Türkiye’deki siyasal atmosferin giderek daha otoriter bir hale geldiğini savunan Ekrem İmamoğlu, demokratik kurumların sistematik şekilde etkisizleştirildiğini belirtti. Medyanın baskı altına alınmasından, belediyelere kayyum atanmasına kadar yaşanan gelişmeleri sıralayan İmamoğlu şu değerlendirmede bulundu:
“Türkiye’de özgürlükler hızla yok oluyor. Medya susturuldu. Belediyelere kayyum atandı. Meclis etkisizleştirildi. Yargı siyasallaştırıldı. Cumhuriyet, bir korku rejimine dönüştü.”

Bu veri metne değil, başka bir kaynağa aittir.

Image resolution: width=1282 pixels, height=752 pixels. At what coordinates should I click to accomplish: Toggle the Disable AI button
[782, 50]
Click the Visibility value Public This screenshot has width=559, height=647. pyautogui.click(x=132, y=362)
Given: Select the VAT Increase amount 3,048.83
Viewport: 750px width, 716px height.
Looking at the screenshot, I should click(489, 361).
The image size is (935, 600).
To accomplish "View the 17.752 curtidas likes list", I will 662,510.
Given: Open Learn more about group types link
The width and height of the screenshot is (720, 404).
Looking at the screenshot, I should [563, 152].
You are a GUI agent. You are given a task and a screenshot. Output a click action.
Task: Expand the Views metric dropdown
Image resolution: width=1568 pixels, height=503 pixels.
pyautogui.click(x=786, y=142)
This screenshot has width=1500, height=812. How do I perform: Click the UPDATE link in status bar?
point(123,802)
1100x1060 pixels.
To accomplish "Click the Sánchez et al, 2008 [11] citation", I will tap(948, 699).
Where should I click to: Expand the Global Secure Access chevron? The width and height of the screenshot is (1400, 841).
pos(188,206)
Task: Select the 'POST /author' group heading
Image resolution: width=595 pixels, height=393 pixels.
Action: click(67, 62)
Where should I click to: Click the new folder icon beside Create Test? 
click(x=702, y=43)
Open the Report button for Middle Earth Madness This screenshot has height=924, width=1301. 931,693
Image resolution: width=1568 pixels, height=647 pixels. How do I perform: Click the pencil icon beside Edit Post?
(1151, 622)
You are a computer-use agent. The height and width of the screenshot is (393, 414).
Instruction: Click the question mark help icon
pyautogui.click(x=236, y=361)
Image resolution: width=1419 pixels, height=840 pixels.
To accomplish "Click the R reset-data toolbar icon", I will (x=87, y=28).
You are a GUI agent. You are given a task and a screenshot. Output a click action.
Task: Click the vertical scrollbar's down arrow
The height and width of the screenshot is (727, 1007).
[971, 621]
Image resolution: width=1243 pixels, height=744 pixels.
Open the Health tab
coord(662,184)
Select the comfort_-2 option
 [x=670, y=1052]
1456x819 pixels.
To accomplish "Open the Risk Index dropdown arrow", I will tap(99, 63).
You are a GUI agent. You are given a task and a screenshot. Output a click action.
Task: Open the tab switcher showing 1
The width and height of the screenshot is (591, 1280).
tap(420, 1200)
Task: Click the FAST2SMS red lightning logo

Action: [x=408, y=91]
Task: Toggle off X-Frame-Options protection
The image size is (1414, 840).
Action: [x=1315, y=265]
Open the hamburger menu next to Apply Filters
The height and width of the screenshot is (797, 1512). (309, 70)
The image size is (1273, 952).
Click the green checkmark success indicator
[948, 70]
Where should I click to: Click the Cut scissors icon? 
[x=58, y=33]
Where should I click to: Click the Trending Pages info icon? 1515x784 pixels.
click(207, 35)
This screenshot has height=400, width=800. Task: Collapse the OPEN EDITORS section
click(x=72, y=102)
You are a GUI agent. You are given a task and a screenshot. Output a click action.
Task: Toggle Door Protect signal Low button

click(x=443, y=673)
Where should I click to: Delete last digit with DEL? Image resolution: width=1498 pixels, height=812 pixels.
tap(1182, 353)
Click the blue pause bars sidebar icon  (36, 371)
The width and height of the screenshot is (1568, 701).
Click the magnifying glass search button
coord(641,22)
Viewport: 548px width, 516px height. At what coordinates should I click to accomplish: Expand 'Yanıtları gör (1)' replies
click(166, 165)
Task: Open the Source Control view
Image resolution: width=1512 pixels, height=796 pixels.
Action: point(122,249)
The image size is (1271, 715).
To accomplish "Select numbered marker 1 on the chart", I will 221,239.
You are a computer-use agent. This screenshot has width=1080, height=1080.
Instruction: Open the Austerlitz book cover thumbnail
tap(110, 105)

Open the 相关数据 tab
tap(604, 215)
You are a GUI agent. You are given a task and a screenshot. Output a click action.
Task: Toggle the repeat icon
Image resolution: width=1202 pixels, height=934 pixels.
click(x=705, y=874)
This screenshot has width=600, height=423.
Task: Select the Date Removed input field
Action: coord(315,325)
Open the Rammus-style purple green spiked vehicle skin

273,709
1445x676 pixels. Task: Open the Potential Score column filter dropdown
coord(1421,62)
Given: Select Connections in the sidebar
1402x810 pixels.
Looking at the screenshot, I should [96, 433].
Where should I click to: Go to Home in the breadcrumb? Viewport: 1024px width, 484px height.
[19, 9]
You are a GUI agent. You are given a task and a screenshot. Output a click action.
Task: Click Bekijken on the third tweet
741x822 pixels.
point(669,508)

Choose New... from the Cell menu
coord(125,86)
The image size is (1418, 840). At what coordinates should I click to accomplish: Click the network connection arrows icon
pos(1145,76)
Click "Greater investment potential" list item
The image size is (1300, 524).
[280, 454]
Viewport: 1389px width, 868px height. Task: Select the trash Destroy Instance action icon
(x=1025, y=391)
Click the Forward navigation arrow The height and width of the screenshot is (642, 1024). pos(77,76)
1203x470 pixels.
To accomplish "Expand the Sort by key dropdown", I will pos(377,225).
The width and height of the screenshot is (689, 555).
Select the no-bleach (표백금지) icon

İmamoğlu, yazısında Türkiye’nin otoriterleşme sürecinin bir eşiğe geldiğini ve bu durumun yalnızca kendisini değil, bütün toplumu ilgilendirdiğini vurguladı.
“Bu Sadece Benim Değil, Hepimizin Meselesi”
Silivri Cezaevi’nden kamuoyuna seslenen Ekrem İmamoğlu, yazısını Türkiye’nin demokrasi geçmişine atıf yaparak tamamladı. Ülkenin otoriterliğe doğru sürüklendiğini savunan İmamoğlu, demokrasi ve hukuk devleti ilkelerine sahip çıkılması çağrısında bulundu:
“Türkiye gibi uzun bir demokratik geçmişe sahip bir ülke, artık otoriterliğe geri dönüşü zor bir yola girmiş durumda. Bu gidişat sadece benim değil, hepimizin meselesidir.”
İmamoğlu’nun New York Times’a gönderdiği yazı, uluslararası kamuoyunda geniş yankı uyandırırken, Türkiye’de yargı bağımsızlığı, siyasi rekabet ve demokratik işleyiş konularında yeni tartışmaları da beraberinde getirdi. Gelişmeler ve açıklamalar yakından takip edilmeye devam ediyor.